La catástrofe obligó a evacuar a 3.271 personas y dejó 1,7 millones afectados, por lo que el presidente de Guatemala, Jimmy Morales decretó el estado de calamidad pública en tres de los 22 departamentos del país
Las autoridades de protección civil de Guatemala elevaron a 65 la cantidad de personas fallecidas por la erupción del Volcán de Fuego, situado a unos 50 kilómetros de la capital de Guatemala.
El portavoz de la Coordinadora Nacional para la Reducción de Desastres, David de León, sostuvo que se mantiene el dato de 46 personas heridas, sin embargo aumentó la cantidad de albergadas a 1.877, en los distintos centros ubicados en los departamentos más afectados: Sacatepéquez, Escuintla y Chimaltenango.
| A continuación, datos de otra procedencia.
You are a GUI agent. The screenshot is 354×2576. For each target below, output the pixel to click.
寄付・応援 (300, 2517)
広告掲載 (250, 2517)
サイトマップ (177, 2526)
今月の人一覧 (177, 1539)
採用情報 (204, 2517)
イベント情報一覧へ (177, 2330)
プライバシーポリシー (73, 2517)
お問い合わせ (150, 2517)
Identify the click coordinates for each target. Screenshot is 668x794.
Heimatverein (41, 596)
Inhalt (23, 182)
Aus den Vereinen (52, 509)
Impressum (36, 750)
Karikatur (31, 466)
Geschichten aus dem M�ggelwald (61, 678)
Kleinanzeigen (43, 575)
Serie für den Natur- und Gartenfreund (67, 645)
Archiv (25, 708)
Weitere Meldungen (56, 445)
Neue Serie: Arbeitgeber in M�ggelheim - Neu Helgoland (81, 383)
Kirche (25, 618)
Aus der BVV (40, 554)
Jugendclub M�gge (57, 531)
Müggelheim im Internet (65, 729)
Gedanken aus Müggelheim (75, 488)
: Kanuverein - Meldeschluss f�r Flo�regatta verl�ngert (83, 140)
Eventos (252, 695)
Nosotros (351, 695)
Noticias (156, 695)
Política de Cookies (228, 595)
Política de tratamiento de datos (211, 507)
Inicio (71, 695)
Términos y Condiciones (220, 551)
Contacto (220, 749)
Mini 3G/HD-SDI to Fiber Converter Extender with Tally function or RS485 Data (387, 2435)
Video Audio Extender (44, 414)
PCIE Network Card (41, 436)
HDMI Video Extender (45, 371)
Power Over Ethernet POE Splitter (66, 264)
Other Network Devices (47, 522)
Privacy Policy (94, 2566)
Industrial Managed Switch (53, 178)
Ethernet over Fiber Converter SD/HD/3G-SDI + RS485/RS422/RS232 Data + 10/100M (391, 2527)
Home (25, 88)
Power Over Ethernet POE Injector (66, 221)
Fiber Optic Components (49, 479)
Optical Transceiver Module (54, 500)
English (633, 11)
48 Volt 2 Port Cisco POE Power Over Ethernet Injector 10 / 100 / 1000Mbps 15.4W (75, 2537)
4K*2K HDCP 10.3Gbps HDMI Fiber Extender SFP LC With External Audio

Esos tres departamento fueron declarados en Estado de Calamidad por el Organismo Legislativo, lo que permitirá al Gobierno central realizar labores de rescate y recuperación de la zona afectada.
La medida permitirá restablecer la infraestructura y servicios escenciales y al Ejecutivo hacer uso de recursos financieros de manera ágil. Además, hoy se suspendieron las clases en los tres departamentos.
La catástrofe obligó a evacuar a 3.271 vecinos de las faldas del coloso que este domingo hizo estallar su cráter y dejó 1,7 millones afectados por la erupción y las cenizas.
El Volcán de Fuego se ubica entre los departamentos de Escuintla, Chimaltenango y Sacatepéquez, a unos 50 kilómetros al oeste de Ciudad de Guatemala y cerca de la ciudad de Antigua. La erupción fue una de las más potentes registradas en el país en los últimos años, informó el portavoz de la Coordinadora Nacional para la Reducción de Desastres (Conred), David de León.
Ejército de Guatemala a través de Reservas Militares de la República y la Unidad Humanitaria y de Rescate, apoya a pobladores afectados por la erupción del Volcán de Fuego en aldea El Rodeo, Escuintla.#365DíasAlServicioDeMiPatria pic.twitter.com/Jg1bAVMb4C
— Ejército Guatemala (@Ejercito_GT) 3 de junio de 2018
Los cuerpos de socorro localizaron este lunes cincos cuerpos completamente quemados. De acuerdo con los bomberos, los cuerpos fueron encontrados debajo de toneladas de ceniza y arena en comunidades del departamento sureño de Escuintla, uno de los más afectados por la actividad que registró el coloso el domingo.
Las aldeas de los alrededores del volcán amanecieron atestadas de ceniza.
Las brigadas de rescate levantan con sus propias manos las láminas de los techos en busca de sobrevivientes y a veces se apoyan con palas.
Junto a los cuerpos también localizaron quemados animales domésticos, entre ellos gallinas.
Una nueva explosión que registró el cono de 3.763 metros de altura este lunes suspendió de forma temporal las labores de búsqueda, explicaron socorristas a emisoras locales.
El Instituto Nacional de Sismología, Vulcanología, Meteorología e Hidrología (Insivumen) reportó hoy que el volcán está volviendo a su normalidad, pero advirtió que las barrancas de hasta 80 metros de profundidad están llenas de material volcánico.
Alertó que las lluvias son el principal riesgo porque pueden causar lahares de flujo piroclástico.
Aldeas incomunicadas
La comunidad más afectada fue la aldea El Rodeo, en Escuintla, que quedó arrasada por las masas de lodo y lava que arrojó el volcán, informó el secretario ejecutivo de Conred, Sergio García Cabañas. Además, hay lugares como la aldea La Libertad, en el mismo departamento, en los que fue imposible ingresar por el momento.
«No pudo salir toda la gente, no pudo salir… Yo digo que se quedaron enterrados», expresó Consuelo Hernández, una mujer de unos 40 años que caminaba por instinto, fatigada y cubierta de lodo, tras haber escapado con vida.
«La lava se vino (como una corriente) por todos los lotes (terrenos fraccionados) y (por) la calle», añadió la mujer empapada por la llovizna. Ella y algunos de sus familiares lograron salvarse porque treparon a una ladera cerca del terreno donde habitan.
El canal de noticias Todo Noticias 23 mostró una impactante escena captada en El Rodeo. Un hombre de unos 60 años permanecía sentado, casi sin aliento, cubierto de lodo que se había secado sobre su rostro, cabeza y ropa, lo que le otorgaba a su figura un color cenizo.